Di fronte al fenomeno della disoccupazione, l’intervento più antico e diffuso è stato rappresentato dall’istituto del collocamento.
Per mezzo di esso il legislatore mirava a regolamentare l’incontro preliminare tra domanda e offerta di lavoro, attraverso un’apposita attività amministrativa di controllo e selezione.
Il collocamento era concepito come una funzione pubblica e gratuita di mediazione in vista della conclusione del contratto di lavoro.
Per molti decenni l’obiettivo del controllo pubblico è stato quello di un’equa ripartizione dei posti disponibili.

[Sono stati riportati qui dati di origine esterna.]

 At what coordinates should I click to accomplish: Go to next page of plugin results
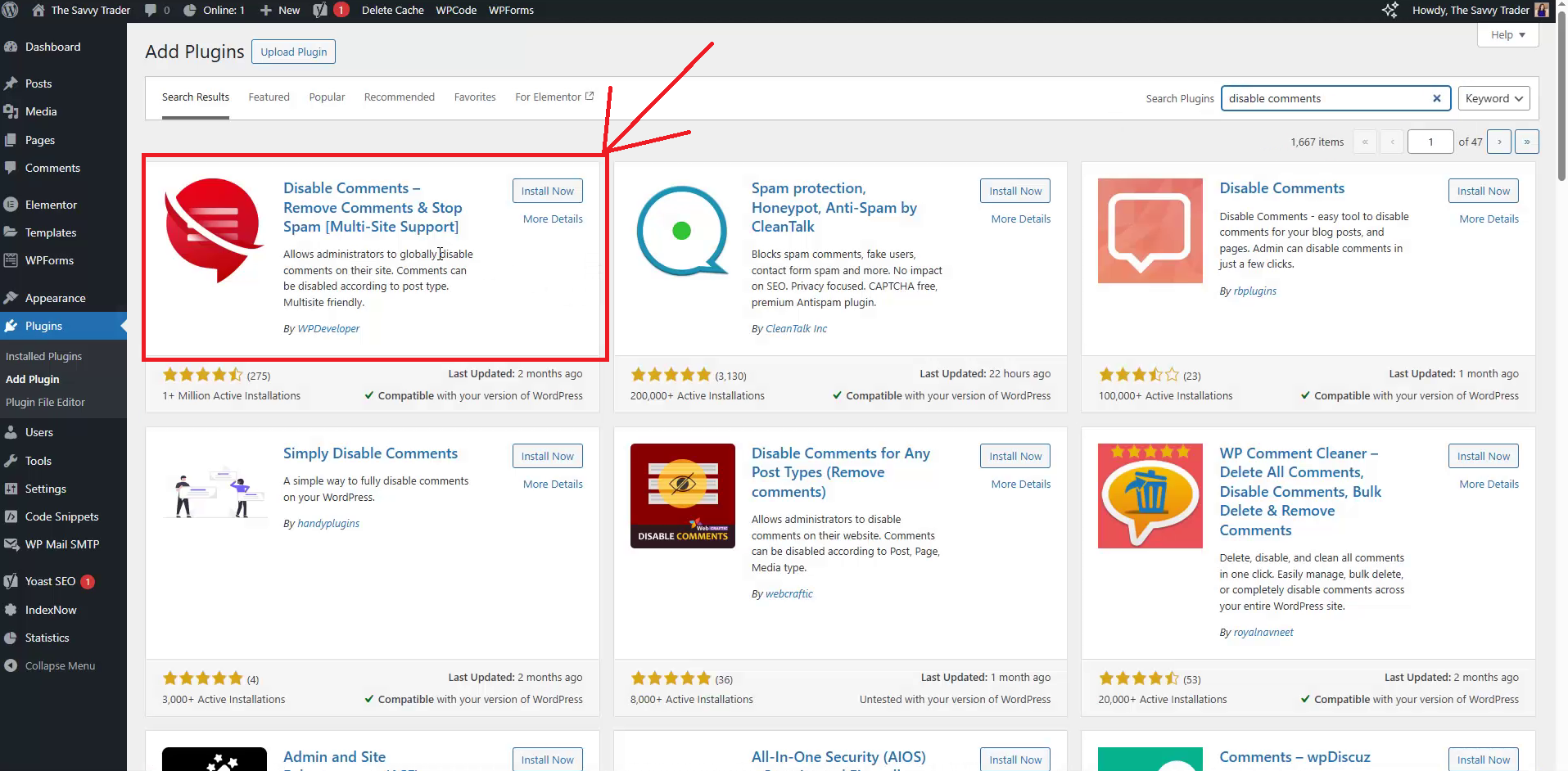click(x=1499, y=142)
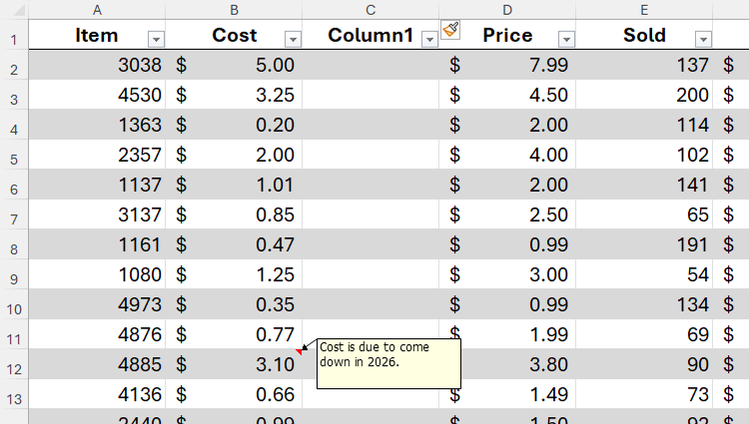Click the note about cost coming down
This screenshot has width=749, height=424.
click(x=388, y=362)
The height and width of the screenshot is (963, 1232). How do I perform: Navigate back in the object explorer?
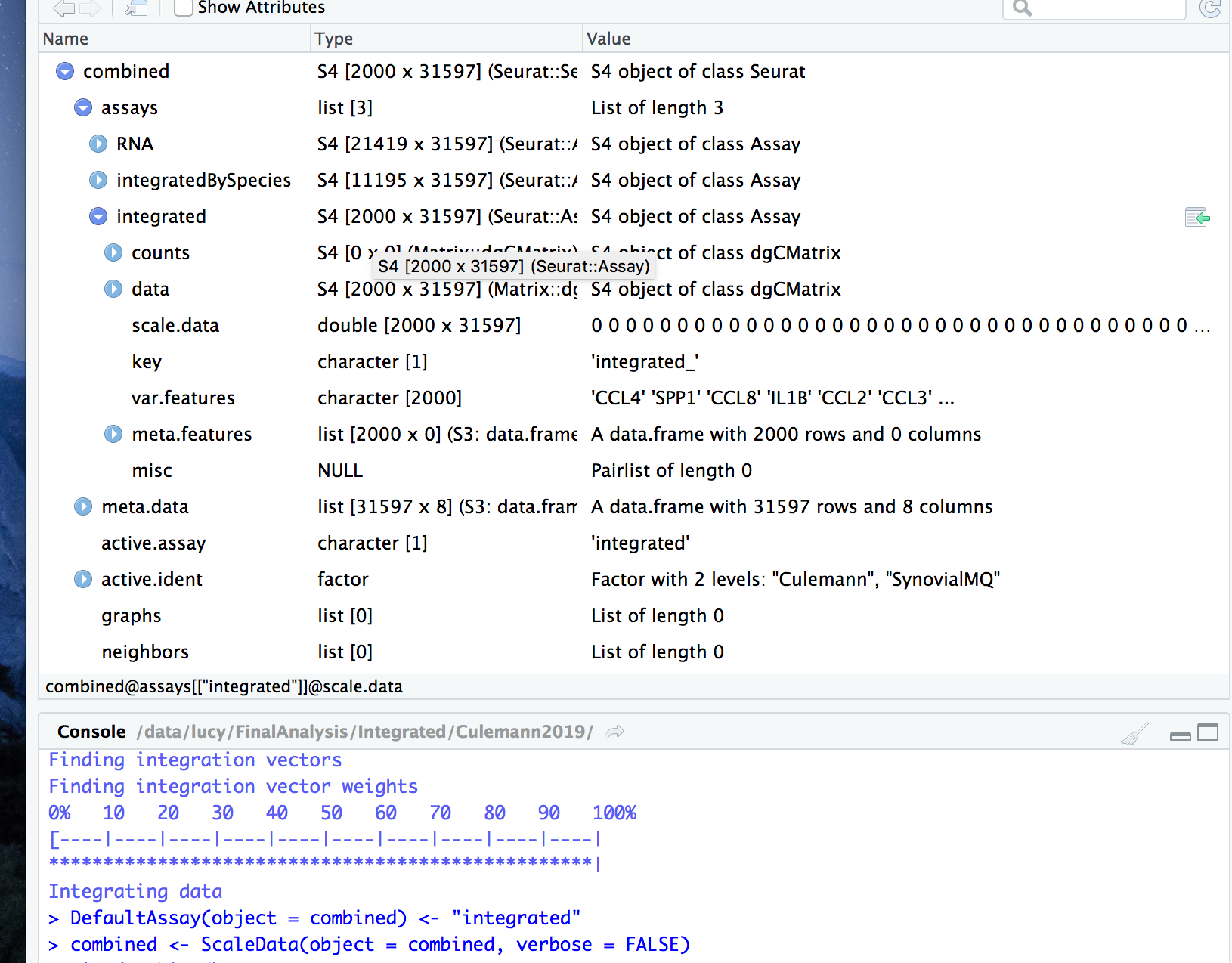(x=63, y=9)

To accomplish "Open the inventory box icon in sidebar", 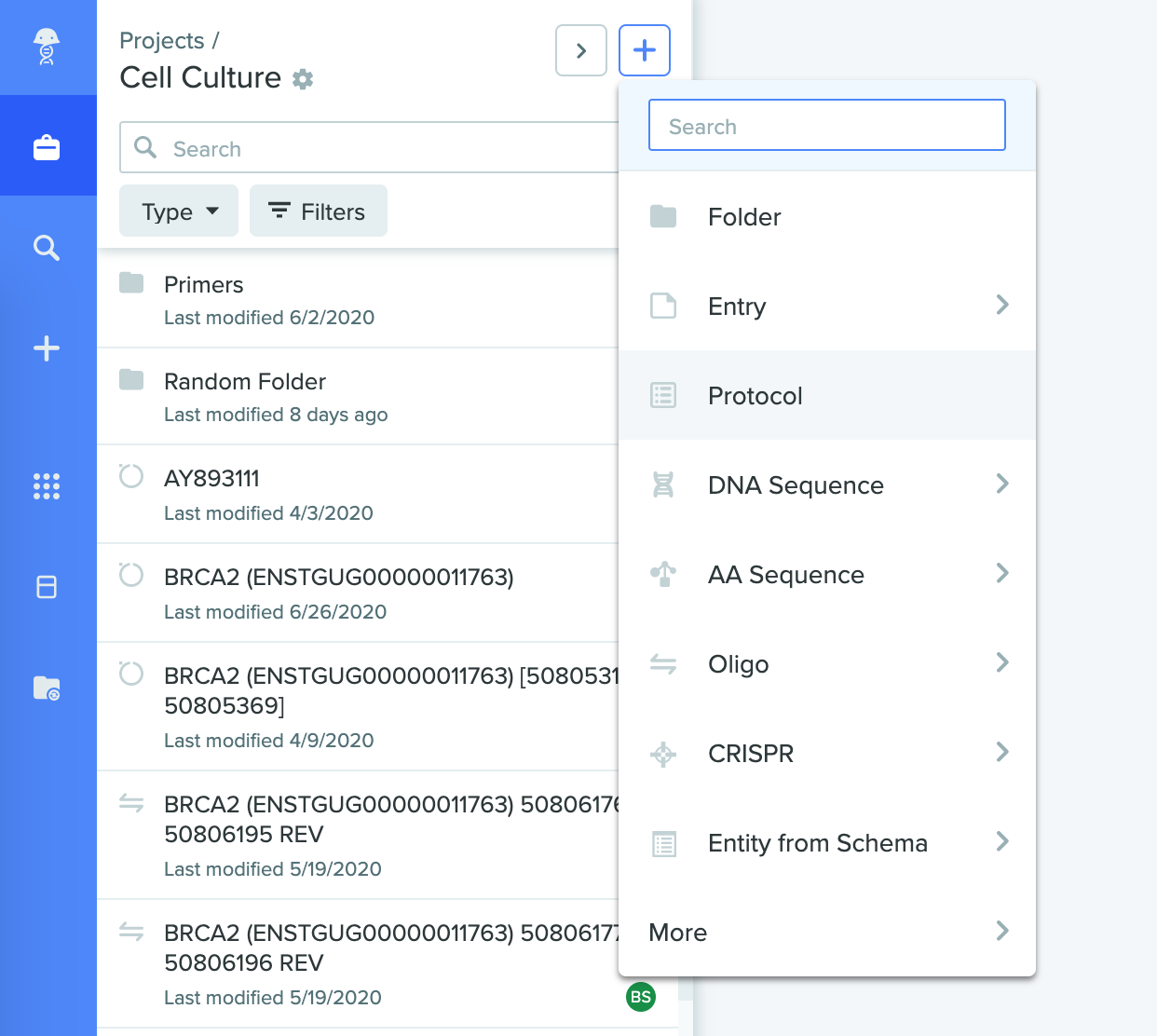I will (47, 587).
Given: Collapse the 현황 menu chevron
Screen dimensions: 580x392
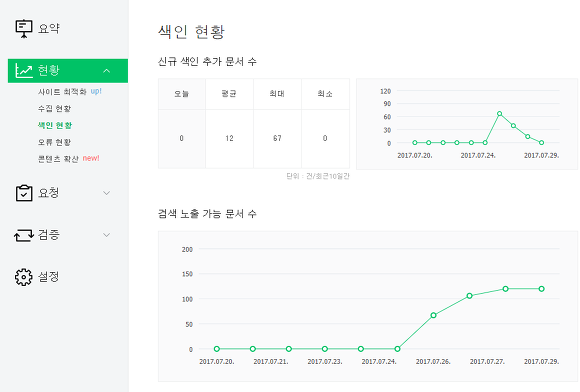Looking at the screenshot, I should click(107, 71).
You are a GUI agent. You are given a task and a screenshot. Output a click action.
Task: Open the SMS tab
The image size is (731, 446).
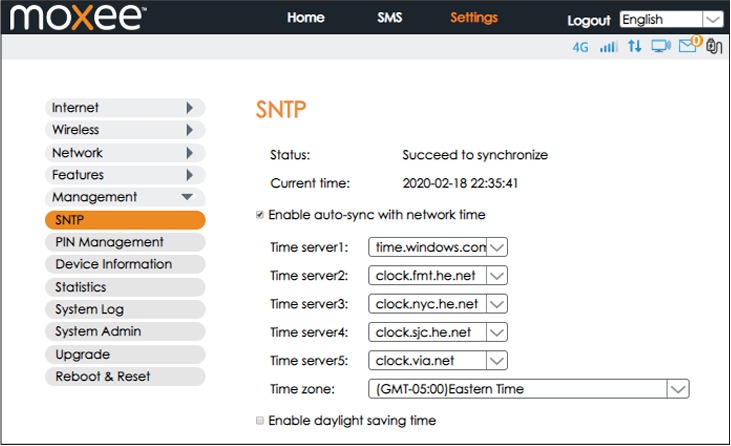pos(389,18)
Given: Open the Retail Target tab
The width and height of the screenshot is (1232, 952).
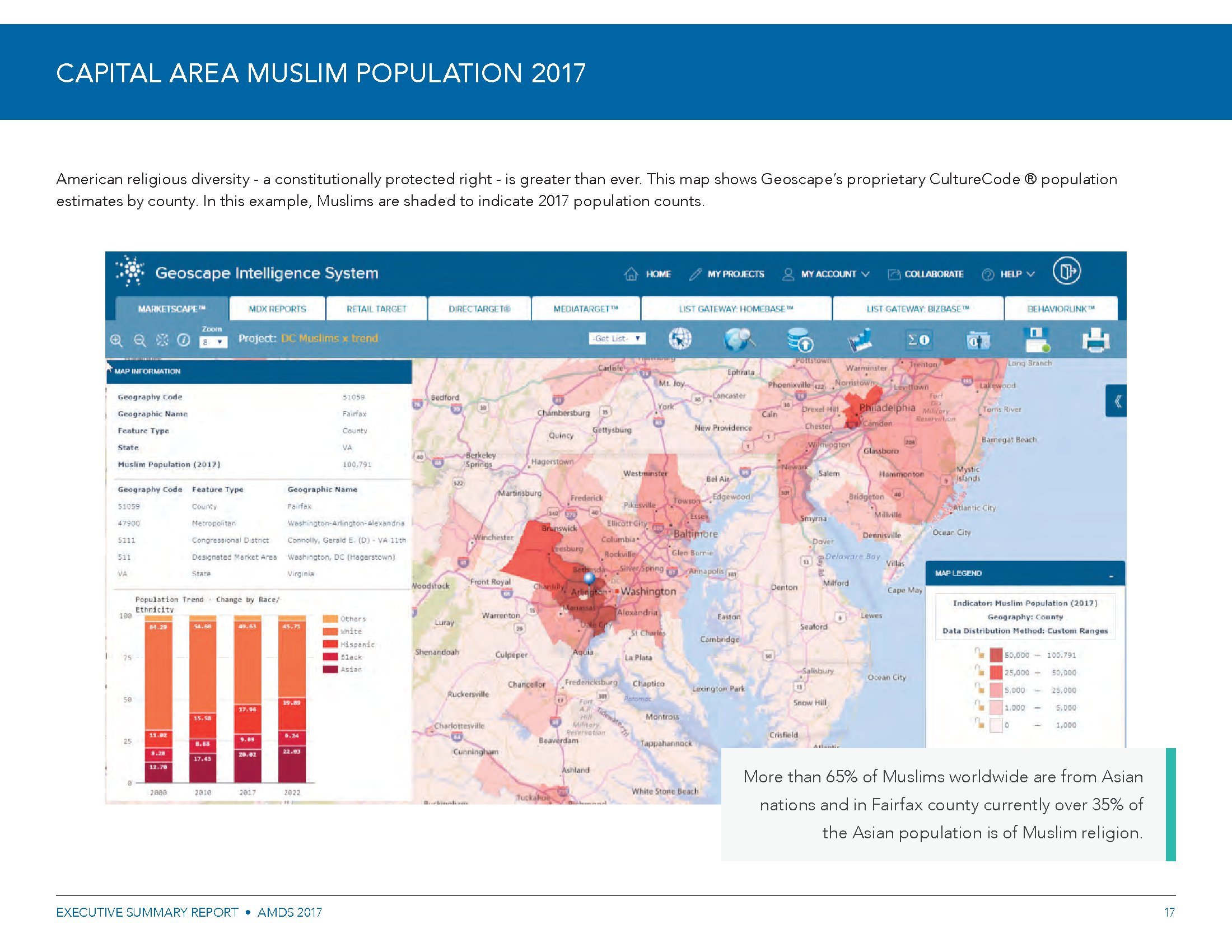Looking at the screenshot, I should (376, 309).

A questo stesso fine, nel periodo pre-corporativo, nacque il c.d. collocamento di classe o sindacale, mediante il quale i sindacati, istituendo uffici di collocamento, si proponevano di tutelare i lavoratori nella ricerca dell’occupazione e, nello stesso tempo, di rafforzare il loro potere contrattuale mediante la contrattazione delle assunzioni.
Durante il periodo corporativo, invece, il collocamento assunse le vesti di funzione pubblica: caratteristica fondamentale introdotta dalle leggi del tempo fu il principio del monopolio pubblico del collocamento, accompagnato dal correlativo divieto dell’esercizio da parte dei privati dell’attività di intermediazione tra domanda e offerta di lavoro.
Dopo la caduta dell’ordinamento corporativo, il primo intervento in materia fu rappresentato dalla l. 264/49, la quale riproduceva con poche varianti il contenuto delle leggi emanate durante il periodo precedente.
Essa, infatti, confermava la funzione pubblica del collocamento e ribadiva il principio del monopolio statale, nonché l’obiettivo dell’equa ripartizione delle occasioni di lavoro, attraverso la regola dell’assunzione mediante la c.d. richiesta numerica da parte delle imprese (cioè con mera indicazione del numero e della categoria e qualifica professionale dei lavoratori da assumere) agli uffici pubblici di collocamento.